The property industry is still behind the curve in terms of how it networks and communicates and this will have to change in light of events in 2020 with Covid1-19 forcing people to get to grips with online services, events and activities. Those of us skilled in these areas will hopefully survive but traditional PRs will find this a challenging time moving forward unless they upskill and diversify their skills and also take a strong position with clients and internal stakeholders in terms of how, when and what to communicate to effectively engage with customers and other stakeholders. There has never been a better time for PR professionals to come into their own and advise management and the board on how to communicate and organisations will be looking to their teams and advisors on how to take things forward on development sites as well.

How important is creativity in what you do? 
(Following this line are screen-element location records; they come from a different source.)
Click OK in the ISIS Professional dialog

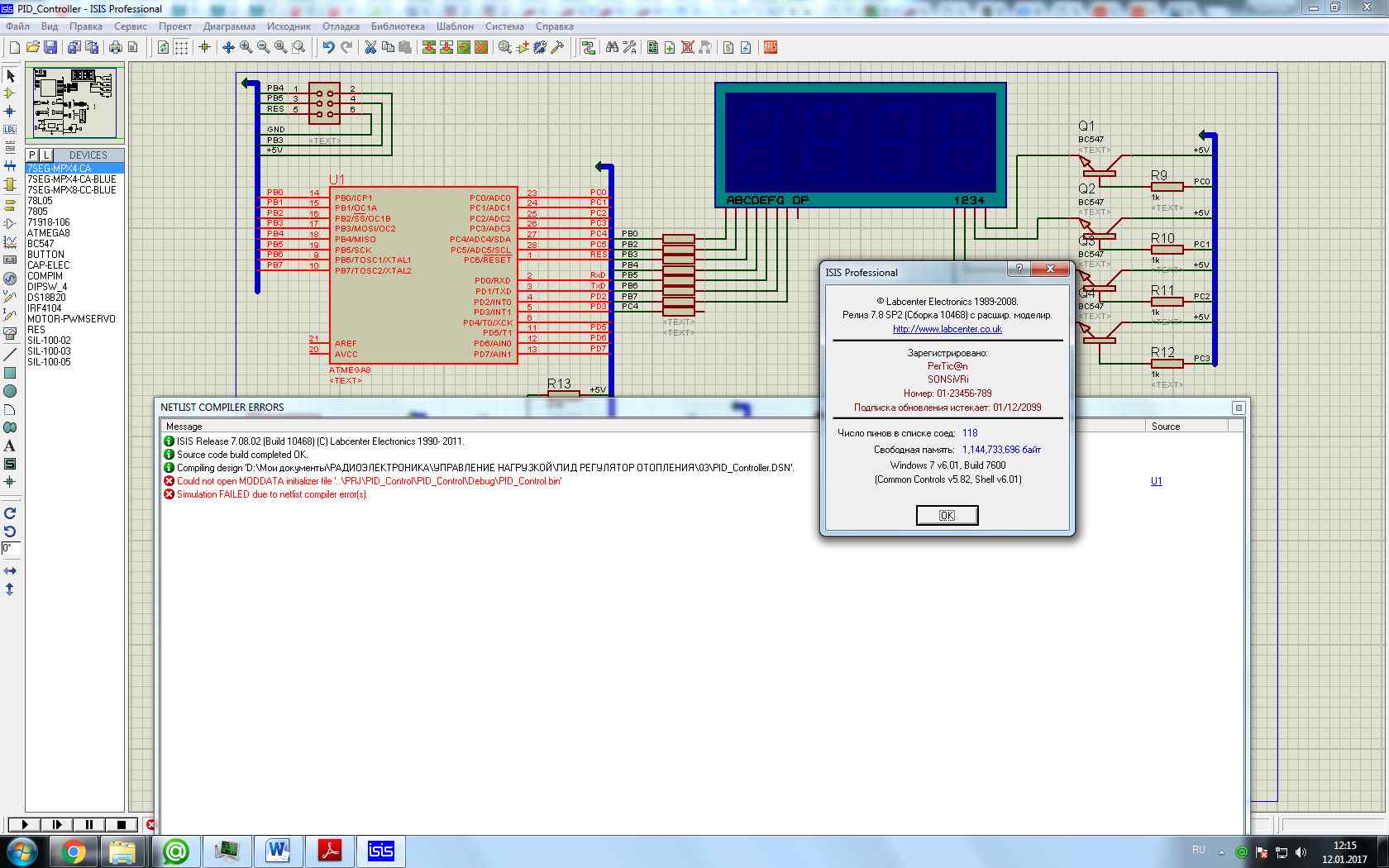click(947, 515)
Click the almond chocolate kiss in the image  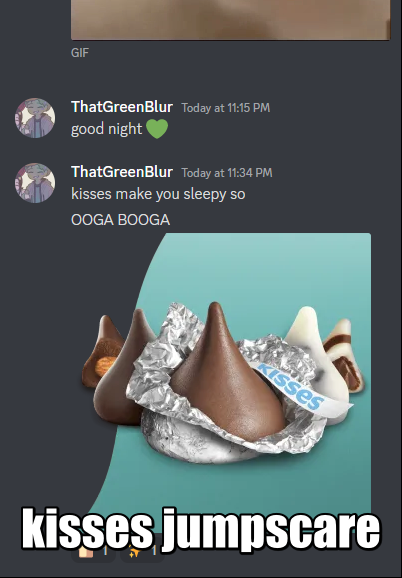(104, 352)
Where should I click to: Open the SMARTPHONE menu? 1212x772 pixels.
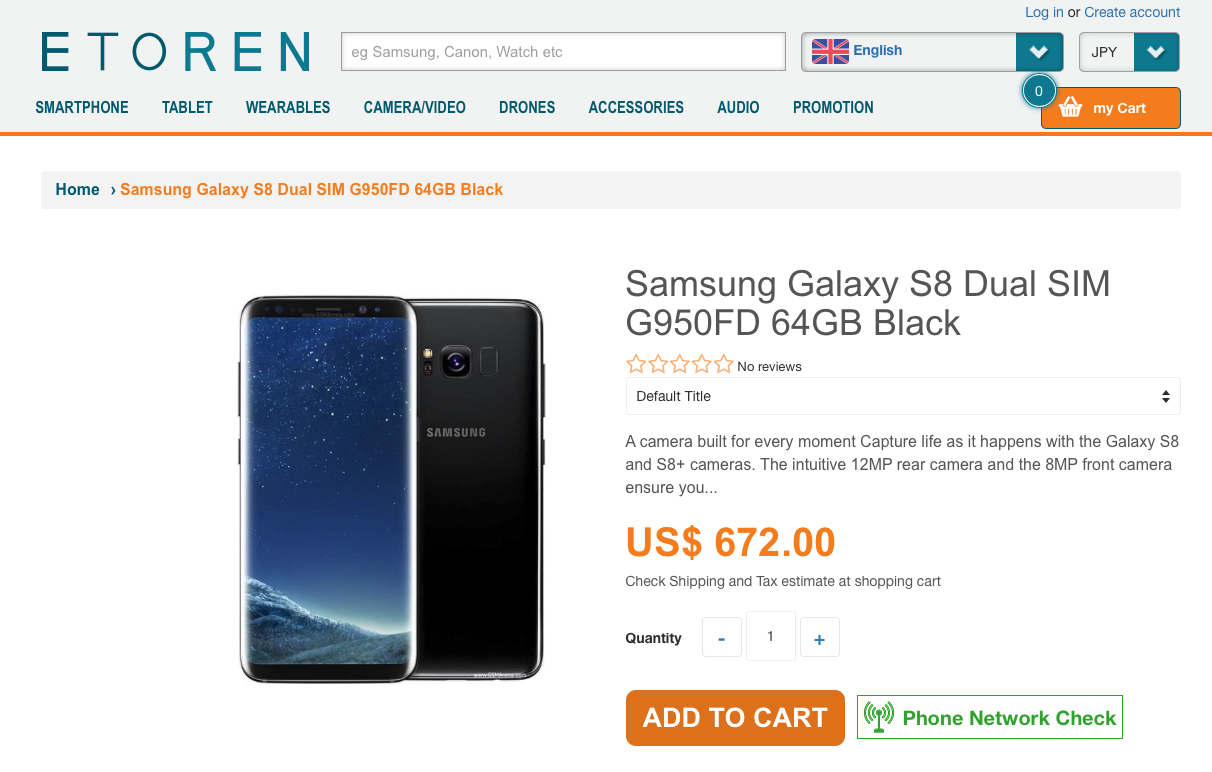pyautogui.click(x=82, y=107)
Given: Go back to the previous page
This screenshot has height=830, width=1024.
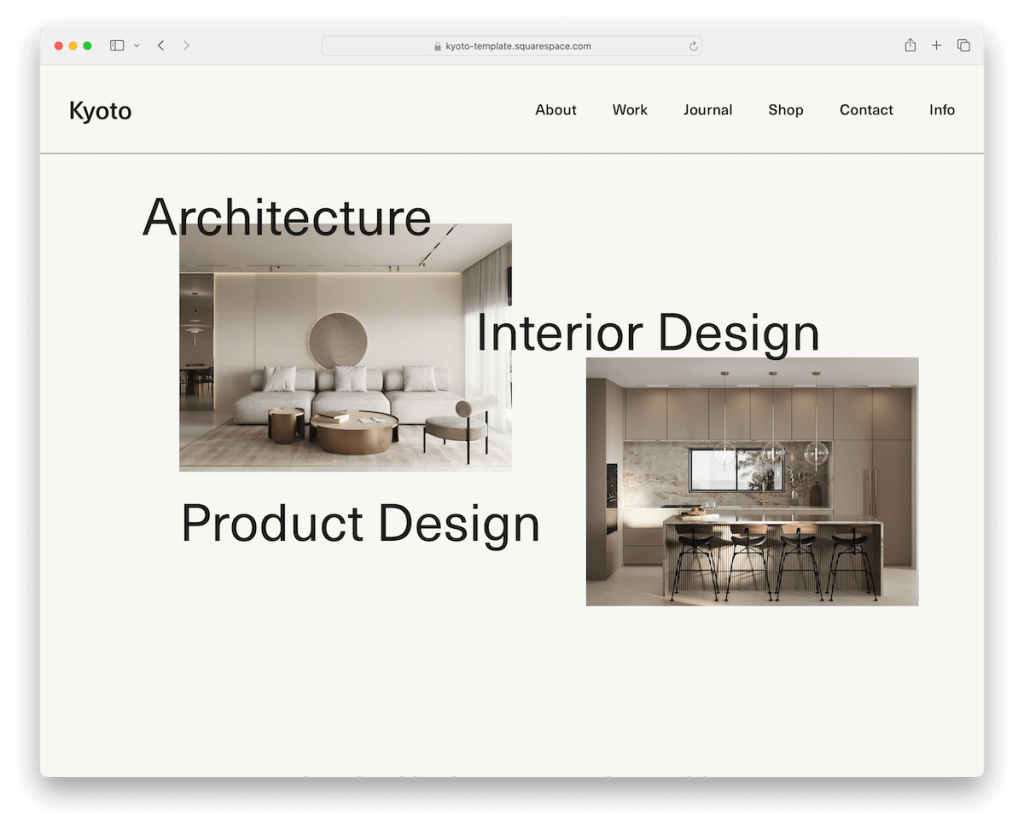Looking at the screenshot, I should tap(161, 45).
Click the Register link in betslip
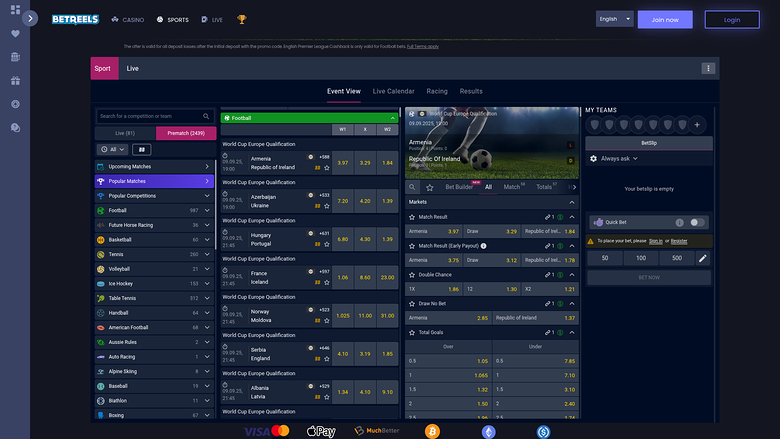The width and height of the screenshot is (780, 439). pos(679,241)
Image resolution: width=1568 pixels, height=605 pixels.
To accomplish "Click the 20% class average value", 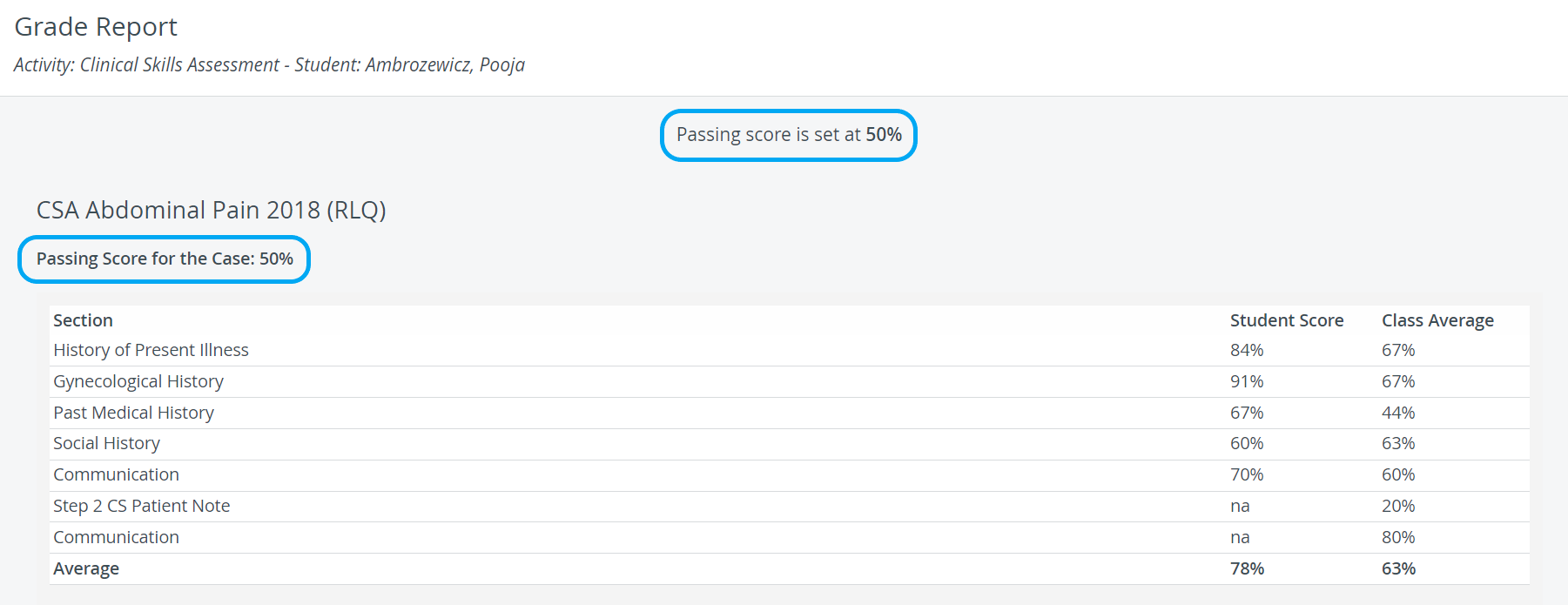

Creativity plays a key role but it isn’t always that obvious when working on long-term strategic development projects. However, creativity comes in many forms as this is as much about thinking creatively about how you will approach a task, such as an issue on-site, as well as the content that is being produced to engage stakeholders and customers to see them interested in the product/development over a very long period. Development items can benefit from creative thinkers such as PR professionals to help solve these challenges and issues in an effective and empathetic way as well as developing great content.

What are the key learning points that are communicated in your chapter? 

Through this chapter readers will learn from someone who has first-hand experience, read about examples of best practice at the time of writing, learn what to look out for in terms of the key challenges and how to overcome them, as well as how taking a strategic long-term view can pay dividends including setting out how to measure the effectiveness of your activities in this context. It will also provide some tools and ‘top tips’ on how to deal with specific issues and opportunities as well as demonstrate these in practice through working examples. It will help you whether you are new to the sector, or in a communications role in this area as well as act as an essential guide to sense-check your own strategy if you are an established PR practitioner, development director or master developer working on large-scale housing-led developments.